> DATASET:
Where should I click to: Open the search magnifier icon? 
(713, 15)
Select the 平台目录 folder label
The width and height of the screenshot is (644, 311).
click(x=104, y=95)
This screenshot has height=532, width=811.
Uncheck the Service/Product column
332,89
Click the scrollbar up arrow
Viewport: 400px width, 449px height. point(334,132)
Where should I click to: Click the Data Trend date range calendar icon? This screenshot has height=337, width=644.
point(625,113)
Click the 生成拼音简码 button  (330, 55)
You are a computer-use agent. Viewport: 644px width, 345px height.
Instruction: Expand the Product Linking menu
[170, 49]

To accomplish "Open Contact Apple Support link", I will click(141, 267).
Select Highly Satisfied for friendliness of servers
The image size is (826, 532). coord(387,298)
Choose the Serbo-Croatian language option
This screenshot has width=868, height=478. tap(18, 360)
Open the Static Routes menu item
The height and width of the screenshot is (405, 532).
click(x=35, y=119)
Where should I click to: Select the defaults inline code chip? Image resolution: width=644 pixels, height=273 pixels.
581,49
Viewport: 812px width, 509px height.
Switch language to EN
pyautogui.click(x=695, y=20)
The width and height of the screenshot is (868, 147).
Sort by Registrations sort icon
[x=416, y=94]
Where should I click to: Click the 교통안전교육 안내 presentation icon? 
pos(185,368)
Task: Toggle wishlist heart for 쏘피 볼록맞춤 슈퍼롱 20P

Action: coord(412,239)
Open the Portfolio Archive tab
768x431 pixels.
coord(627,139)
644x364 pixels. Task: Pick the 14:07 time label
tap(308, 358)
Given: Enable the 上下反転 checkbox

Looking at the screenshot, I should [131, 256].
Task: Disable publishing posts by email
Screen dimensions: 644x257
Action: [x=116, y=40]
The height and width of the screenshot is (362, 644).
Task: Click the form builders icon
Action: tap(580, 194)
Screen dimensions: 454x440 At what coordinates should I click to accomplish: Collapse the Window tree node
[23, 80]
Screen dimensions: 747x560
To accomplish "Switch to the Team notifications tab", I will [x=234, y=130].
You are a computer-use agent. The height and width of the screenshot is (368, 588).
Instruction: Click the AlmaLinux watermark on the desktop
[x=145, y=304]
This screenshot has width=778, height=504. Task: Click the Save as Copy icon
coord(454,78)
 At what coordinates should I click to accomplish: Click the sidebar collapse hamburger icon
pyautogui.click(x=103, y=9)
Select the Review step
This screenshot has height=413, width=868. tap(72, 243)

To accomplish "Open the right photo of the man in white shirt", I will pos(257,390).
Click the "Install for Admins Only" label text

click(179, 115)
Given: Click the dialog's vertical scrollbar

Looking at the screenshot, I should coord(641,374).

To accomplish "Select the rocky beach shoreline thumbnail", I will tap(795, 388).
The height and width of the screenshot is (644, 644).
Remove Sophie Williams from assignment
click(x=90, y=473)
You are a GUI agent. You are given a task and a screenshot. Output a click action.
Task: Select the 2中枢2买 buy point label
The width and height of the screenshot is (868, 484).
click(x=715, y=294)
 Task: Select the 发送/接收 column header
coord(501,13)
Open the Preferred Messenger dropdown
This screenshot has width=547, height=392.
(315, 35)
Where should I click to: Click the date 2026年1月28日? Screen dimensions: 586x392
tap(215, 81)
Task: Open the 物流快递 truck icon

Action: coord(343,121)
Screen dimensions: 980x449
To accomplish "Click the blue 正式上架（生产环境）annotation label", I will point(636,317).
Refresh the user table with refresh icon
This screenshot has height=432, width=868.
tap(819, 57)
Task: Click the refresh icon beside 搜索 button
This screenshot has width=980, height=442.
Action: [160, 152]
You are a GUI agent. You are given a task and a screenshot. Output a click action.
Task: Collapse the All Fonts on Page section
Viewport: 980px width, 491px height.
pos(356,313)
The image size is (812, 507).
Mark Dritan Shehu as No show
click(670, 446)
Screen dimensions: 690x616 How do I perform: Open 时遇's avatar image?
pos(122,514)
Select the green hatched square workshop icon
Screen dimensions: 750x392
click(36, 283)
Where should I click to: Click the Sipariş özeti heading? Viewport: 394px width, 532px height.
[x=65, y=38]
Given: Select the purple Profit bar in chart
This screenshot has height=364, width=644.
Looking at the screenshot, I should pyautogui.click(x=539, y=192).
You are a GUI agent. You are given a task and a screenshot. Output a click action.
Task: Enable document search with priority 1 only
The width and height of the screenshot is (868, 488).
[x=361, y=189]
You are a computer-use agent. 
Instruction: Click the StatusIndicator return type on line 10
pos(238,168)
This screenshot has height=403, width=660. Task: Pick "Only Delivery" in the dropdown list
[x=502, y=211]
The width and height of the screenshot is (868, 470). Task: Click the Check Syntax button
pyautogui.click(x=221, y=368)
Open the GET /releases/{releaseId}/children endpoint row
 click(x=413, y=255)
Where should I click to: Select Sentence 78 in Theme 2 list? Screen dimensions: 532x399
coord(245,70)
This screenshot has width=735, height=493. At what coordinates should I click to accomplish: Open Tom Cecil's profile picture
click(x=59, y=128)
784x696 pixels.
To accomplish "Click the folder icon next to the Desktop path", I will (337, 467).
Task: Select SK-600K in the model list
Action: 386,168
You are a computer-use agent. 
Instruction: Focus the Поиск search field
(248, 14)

> DIRECTIONS: The material must be written out again in full and without changes.

> SOLUTION TO THE EXERCISE:
Where should I click to: Open the search magnifier icon? 
(713, 15)
Select the 平台目录 folder label
The width and height of the screenshot is (644, 311).
click(x=104, y=95)
This screenshot has height=532, width=811.
Uncheck the Service/Product column
332,89
Click the scrollbar up arrow
Viewport: 400px width, 449px height. point(334,132)
Where should I click to: Click the Data Trend date range calendar icon? This screenshot has height=337, width=644.
point(625,113)
Click the 生成拼音简码 button  (330, 55)
You are a computer-use agent. Viewport: 644px width, 345px height.
Instruction: Expand the Product Linking menu
[170, 49]

To accomplish "Open Contact Apple Support link", I will click(141, 267).
Select Highly Satisfied for friendliness of servers
The image size is (826, 532). coord(387,298)
Choose the Serbo-Croatian language option
This screenshot has width=868, height=478. tap(18, 360)
Open the Static Routes menu item
The height and width of the screenshot is (405, 532).
click(x=35, y=119)
Where should I click to: Select the defaults inline code chip? Image resolution: width=644 pixels, height=273 pixels.
581,49
Viewport: 812px width, 509px height.
Switch language to EN
pyautogui.click(x=695, y=20)
The width and height of the screenshot is (868, 147).
Sort by Registrations sort icon
[x=416, y=94]
Where should I click to: Click the 교통안전교육 안내 presentation icon? 
pos(185,368)
Task: Toggle wishlist heart for 쏘피 볼록맞춤 슈퍼롱 20P

Action: coord(412,239)
Open the Portfolio Archive tab
768x431 pixels.
coord(627,139)
644x364 pixels. Task: Pick the 14:07 time label
tap(308, 358)
Given: Enable the 上下反転 checkbox

Looking at the screenshot, I should [131, 256].
Task: Disable publishing posts by email
Screen dimensions: 644x257
Action: [x=116, y=40]
The height and width of the screenshot is (362, 644).
Task: Click the form builders icon
Action: tap(580, 194)
Screen dimensions: 454x440 At what coordinates should I click to accomplish: Collapse the Window tree node
[23, 80]
Screen dimensions: 747x560
To accomplish "Switch to the Team notifications tab", I will [x=234, y=130].
You are a computer-use agent. The height and width of the screenshot is (368, 588).
Instruction: Click the AlmaLinux watermark on the desktop
[x=145, y=304]
This screenshot has width=778, height=504. Task: Click the Save as Copy icon
coord(454,78)
 At what coordinates should I click to accomplish: Click the sidebar collapse hamburger icon
pyautogui.click(x=103, y=9)
Select the Review step
This screenshot has height=413, width=868. tap(72, 243)

To accomplish "Open the right photo of the man in white shirt", I will pos(257,390).
Click the "Install for Admins Only" label text

click(179, 115)
Given: Click the dialog's vertical scrollbar

Looking at the screenshot, I should coord(641,374).

To accomplish "Select the rocky beach shoreline thumbnail", I will tap(795, 388).
The height and width of the screenshot is (644, 644).
Remove Sophie Williams from assignment
click(x=90, y=473)
You are a GUI agent. You are given a task and a screenshot. Output a click action.
Task: Select the 2中枢2买 buy point label
The width and height of the screenshot is (868, 484).
click(x=715, y=294)
 Task: Select the 发送/接收 column header
coord(501,13)
Open the Preferred Messenger dropdown
This screenshot has width=547, height=392.
(315, 35)
Where should I click to: Click the date 2026年1月28日? Screen dimensions: 586x392
tap(215, 81)
Task: Open the 物流快递 truck icon

Action: coord(343,121)
Screen dimensions: 980x449
To accomplish "Click the blue 正式上架（生产环境）annotation label", I will point(636,317).
Refresh the user table with refresh icon
This screenshot has height=432, width=868.
tap(819, 57)
Task: Click the refresh icon beside 搜索 button
This screenshot has width=980, height=442.
Action: [160, 152]
You are a GUI agent. You are given a task and a screenshot. Output a click action.
Task: Collapse the All Fonts on Page section
Viewport: 980px width, 491px height.
pos(356,313)
The image size is (812, 507).
Mark Dritan Shehu as No show
click(670, 446)
Screen dimensions: 690x616 How do I perform: Open 时遇's avatar image?
pos(122,514)
Select the green hatched square workshop icon
Screen dimensions: 750x392
click(36, 283)
Where should I click to: Click the Sipariş özeti heading? Viewport: 394px width, 532px height.
[x=65, y=38]
Given: Select the purple Profit bar in chart
This screenshot has height=364, width=644.
Looking at the screenshot, I should pyautogui.click(x=539, y=192).
You are a GUI agent. You are given a task and a screenshot. Output a click action.
Task: Enable document search with priority 1 only
The width and height of the screenshot is (868, 488).
[x=361, y=189]
You are a computer-use agent. 
Instruction: Click the StatusIndicator return type on line 10
pos(238,168)
This screenshot has height=403, width=660. Task: Pick "Only Delivery" in the dropdown list
[x=502, y=211]
The width and height of the screenshot is (868, 470). Task: Click the Check Syntax button
pyautogui.click(x=221, y=368)
Open the GET /releases/{releaseId}/children endpoint row
 click(x=413, y=255)
Where should I click to: Select Sentence 78 in Theme 2 list? Screen dimensions: 532x399
coord(245,70)
This screenshot has width=735, height=493. At what coordinates should I click to accomplish: Open Tom Cecil's profile picture
click(x=59, y=128)
784x696 pixels.
To accomplish "Click the folder icon next to the Desktop path", I will (337, 467).
Task: Select SK-600K in the model list
Action: 386,168
You are a computer-use agent. 
Instruction: Focus the Поиск search field
(248, 14)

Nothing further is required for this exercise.